* Exercices à traiter
A. Répondez à ces questions d'après l'entretien sur Jean-Marie Le Pen :
(i) Quel qualificatif appliquait-il à l'Union européenne instituée par le traité de Maastricht ?
(ii) Qui a-t-il rencontré à Rabat le 9 décembre 1990 ?
(iii) Sur le modèle de quelle alliance voulait-il une alliance étroite avec la Turquie ?
B. Poursuivez l'entretien sur Jean-Marie Le Pen à partir de sa dernière phrase.

* Extrait
* * * * * * *
FC : Jean-Marie Le Pen était avant tout un souverainiste. La souveraineté de la France -comme de tous les Etats- n’était pas négociable pour lui. Contrairement à d’autres, du type Mélenchon, qui se sont réveillés pour des raison circonstancielles, il avait toujours voté contre les traités européens qui prônaient une avancée fédéraliste : le traité de Maastricht en 1992, la constitution européenne en 2005, mais aussi l’Acte unique européen par la voir parlementaire en 1987.

A l’égard de l’Union européenne instituée depuis le Traité de Maastricht, il qualifiait celle-ci d’ « euro-mondialiste ». Comprenant que cette Union européenne, qui par ailleurs n’a jamais défini ses frontières, a pour vocation de se substituer à la légalité des Etats, il a depuis décidé de la combattre frontalement.

Jean-Marie Le Pen considérait également – démontrant là-aussi son caractère visionnaire- que l’UE avait pour projet de s’aligner totalement sur les seuls intérêts de Washington.  Il est certain qu’il voulait sortir de cette Europe.

Il était cependant partisan d’une construction européenne renouvelée, assise sur la coopération de nations souveraines, « avec la Russie mais sans la Turquie ». Même s’il avait une grande admiration pour la nation turque – il séjourna même dans la résidence privée du Premier ministre islamiste turc d’alors, Nemcetin Erbakan –, avec qui il voulait une alliance étroite sur le modèle de celle de François Ier et Soliman le Magnifique.

LD : Dans le contexte des Printemps arabes et des crises migratoires et des vagues terroristes qui ont suivi, comment Jean-Marie Le Pen interprétait-il ces bouleversements ? Pensait-il que la France et l’Europe devaient intervenir ou plutôt se tenir à l’écart de ces dynamiques révolutionnaires ?

FC : Jean-Marie Le Pen était hostile, par principe, à toute ingérence dans les affaires d’un autre Etat. Sauf, bien sûr, si les intérêts vitaux ou au moins importants de la France étaient en jeu.

Par exemple, il s’est toujours opposé à toute intervention dans les affaires algériennes dans les années 90, y compris dans le cas de l’arrivée des islamistes au pouvoir.

Pour lui, les peuples sont souverains en matière politique. Y compris s’ils font le choix d’un régime islamiste. L’important pour lui, cependant, était pour lui d’éviter que la France subisse ces soubresauts venus d’ailleurs sur son propre sol. D’où son combat prioritaire contre la submersion migratoire. Qui de plus, selon lui, brouille les relations de la France avec les pays arabes, qui doivent selon lui demeurer fortes. Il avait d’ailleurs un long entretien avec le roi du Maroc Hassan II le 9 décembre 1990 à Rabat, avec lequel il avait montré une forte convergence de vues.
* * * * * * *
* Lignes de données
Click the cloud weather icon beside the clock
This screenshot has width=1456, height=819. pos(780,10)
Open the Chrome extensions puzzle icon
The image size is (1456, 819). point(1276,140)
* * * * * * *
* Réponses par exercice
A.
(i) « euro-mondialiste »
(ii) Le roi du Maroc Hassan II
(iii) Celle de François Ier et Soliman le Magnifique

B.
LD : Face à l’essor de la puissance chinoise, quelle était l’appréciation de Jean-Marie Le Pen quant aux conséquences pour l’ordre international ? Remettait-il en cause la bipolarité héritée de la Guerre froide ou, au contraire, y voyait-il une nouvelle menace idéologique et économique pour l’Occident ? Quel était sa position vis-à-vis de la Russie de Poutine et notamment de la guerre en Ukraine ?

FC : Lors des événements de la Place Tien an Men en 1989, et leur fin tragique, il déclarait qu’un vieux missionnaire chinois de son village de la Trinité-sur-Mer qui avait vécu longtemps en Chine lui disait que « plus il connaissait la Chine, moins il la comprenait ». Sur Tien en Men, il évoquait un possible « théâtre d’ombre chinois ».  Pour lui, la Chine, c’était un autre monde, l’Empire du Milieu, avec des options qui peuvent souvent nous échapper.

Mais il percevait tous les risques de la montée en puissance de la Chine, notamment au plan démographique. Sans parler, bien sûr, du défi stratégique majeur. Il ne voyait pas forcément le monde chinois comme un ennemi. Mais il se défiait d’un régime qui conservait comme base essentielle le communisme.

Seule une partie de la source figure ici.